Parameters frequency, F, quality factor, Q, and the gain, G, are defined at specific time points. The parameters can change linearly between the defined values or have more complex behaviour.

[0030 ] Keyframe data can easily be exported to XML data, allowing it to be used in common animation software, audio middleware and game engines. The synthesiser itself can be exported to an audio plugin (VST, AU, Wwise, Unity) using Enzien Audio's cloud compiler. The software is also capable of generating a further Puredata patch that contains the synthesiser as well as the animation data. The Puredata patch is designed to be opened on the host machine (rather than compiled onto the Bela platform, though this is also possible). Within this patch the user is able to playback and blend recorded animations. Animation times and values are stored in separate tables making it possible to interpolate multiple parameter trajectories in both dimensions of time and value. Multiple animations can be interpolated at any given time.

[0031 ] The generated patch allows the user to easily generate new parameters (or 'meta-parameters') to control the weighting of animations and their playback. After creating a meta-parameter the user can store the state of the patch (i.e. the individual weightings of the animations) by clicking a button corresponding to the lower or upper value of a meta-parameter.

[0032 ] Animations can be played back in three different ways: 'trigger', 'loop' or 'scrub'. In 'trigger' mode, the patch contains a button-style parameter to play back the (blended) animation from beginning to end. In 'loop' mode, the patch contains a toggle-style parameter to toggle playback, and a continuous parameter controlling the speed of the playback. In 'scrub' mode, a continuous parameter controls the time position of the blended animation. Other playback modes are possible. A Puredata patch representing an amination can be exported to a separate plugin.

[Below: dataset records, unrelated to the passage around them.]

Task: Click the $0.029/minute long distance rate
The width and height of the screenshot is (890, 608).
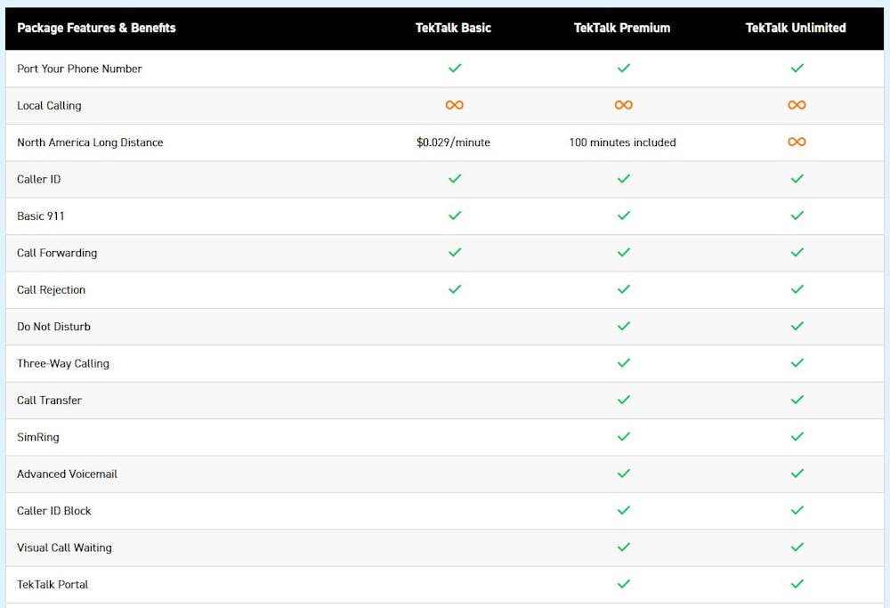Action: point(453,142)
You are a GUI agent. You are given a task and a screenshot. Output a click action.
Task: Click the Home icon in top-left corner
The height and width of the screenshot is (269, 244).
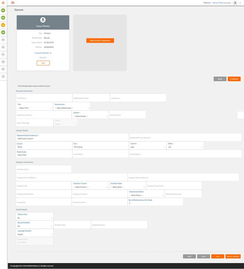pyautogui.click(x=3, y=3)
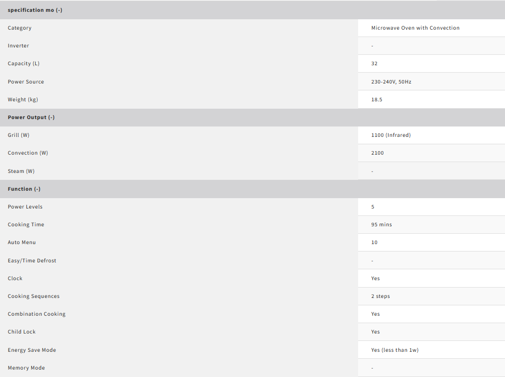Select the Weight (kg) row label
The image size is (505, 377).
[23, 99]
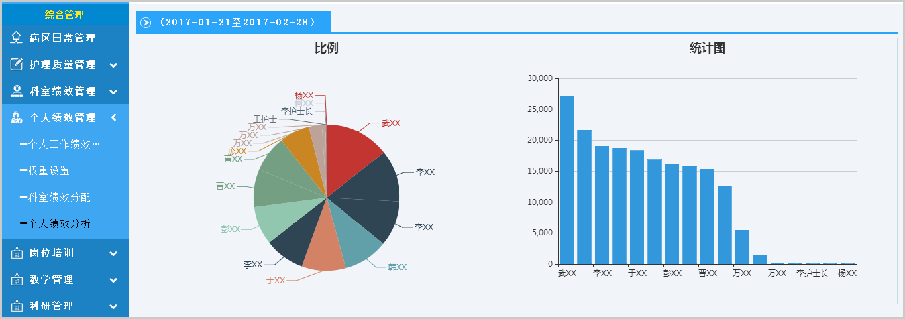Expand the 岗位培训 chevron
The width and height of the screenshot is (905, 319).
113,253
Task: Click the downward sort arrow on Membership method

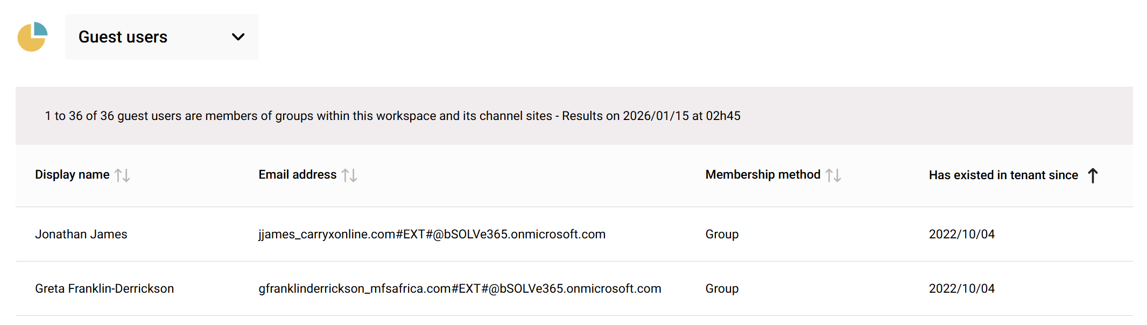Action: [837, 174]
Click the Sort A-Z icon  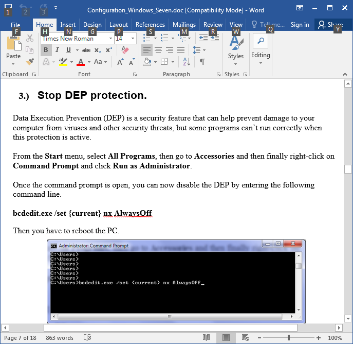click(187, 62)
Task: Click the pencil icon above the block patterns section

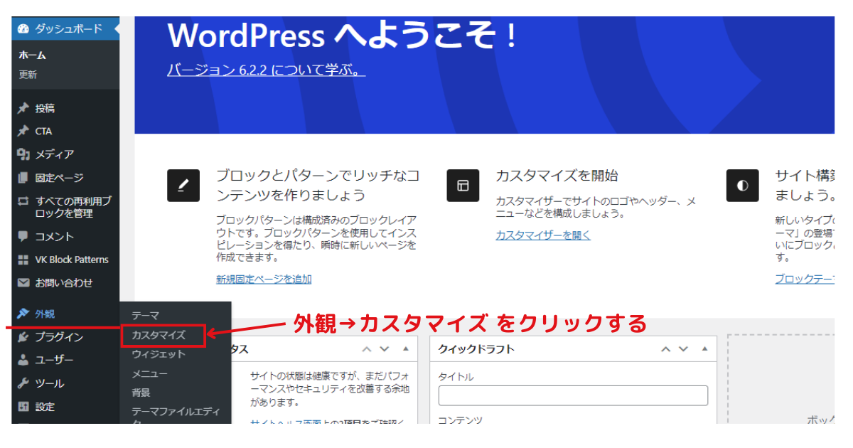Action: coord(183,185)
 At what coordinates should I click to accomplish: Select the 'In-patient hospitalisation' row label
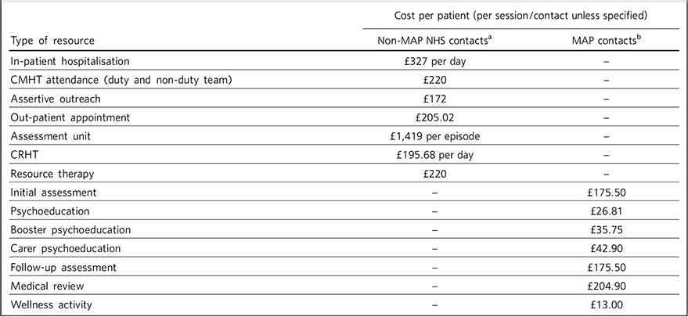pyautogui.click(x=70, y=60)
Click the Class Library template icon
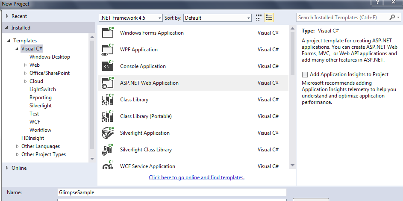 click(107, 100)
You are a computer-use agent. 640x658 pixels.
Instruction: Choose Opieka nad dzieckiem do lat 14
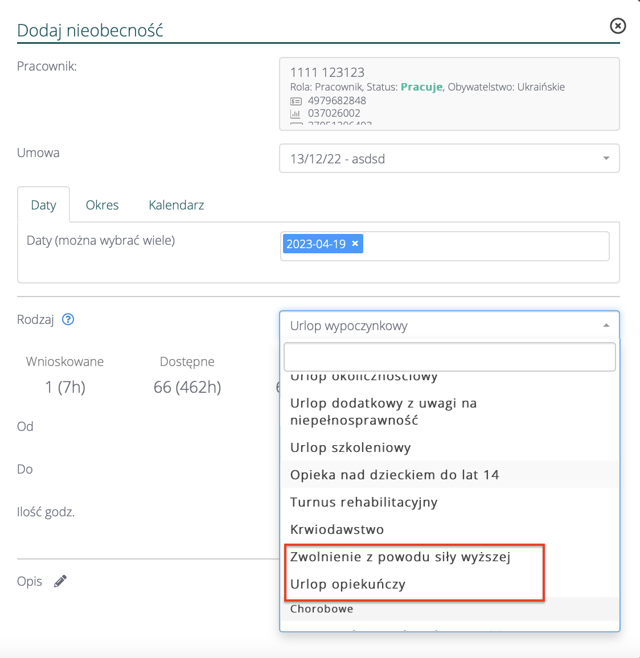(395, 475)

[0033 ] An example of a sound effect of an embodiment of the invention is shown in Figure 6. This is a wind sound effect. The playback behaviour 11, e.g. real time from a user's performance captured by a physical sensor or output by an interactive application, is converted by control layer 22 into the parameters frequency, F, quality factor, Q and gain, G. These parameters are applied to sound model 14. Sound model 14 comprises a signal chain including, e.g. a white noise generator 14a and bandpass filter 14b. [0034 ] A known sound effect model useable with an interactive application is shown in Figure 3. The interactive application 20, e.g. a computer game, generates outgoing parameters 21 e.g. as a result of user action. Such parameters may be multivalued variables, for instance requesting the speed or force and direction of a user's movement. The outgoing parameters 21 output by the interactive application are received by interface 22 and applied to the relevant parameter inputs of sound model 13.

[0035 ] A sound effect module according to an embodiment of the invention is shown in Figure 4. In this module an intermediary layer 23 is used to transform the outgoing parameters 21 from the interactive application 20. The intermediary layer 23 comprises one or more animations as described above and may also be referred to as a control layer. The intermediary layer 23 may transform the outgoing parameters 21 from a physical parameter space to a perceptual or other parameter space. The transformed parameters are combined with performance data 24, which may be live or prerecorded, and applied to the interface 32.

[0036 ] Having described an embodiment of the invention it will be approved that the variations of the above embodiments are possible. The present invention is therefore not to be limited by the above description but only by the appended claims.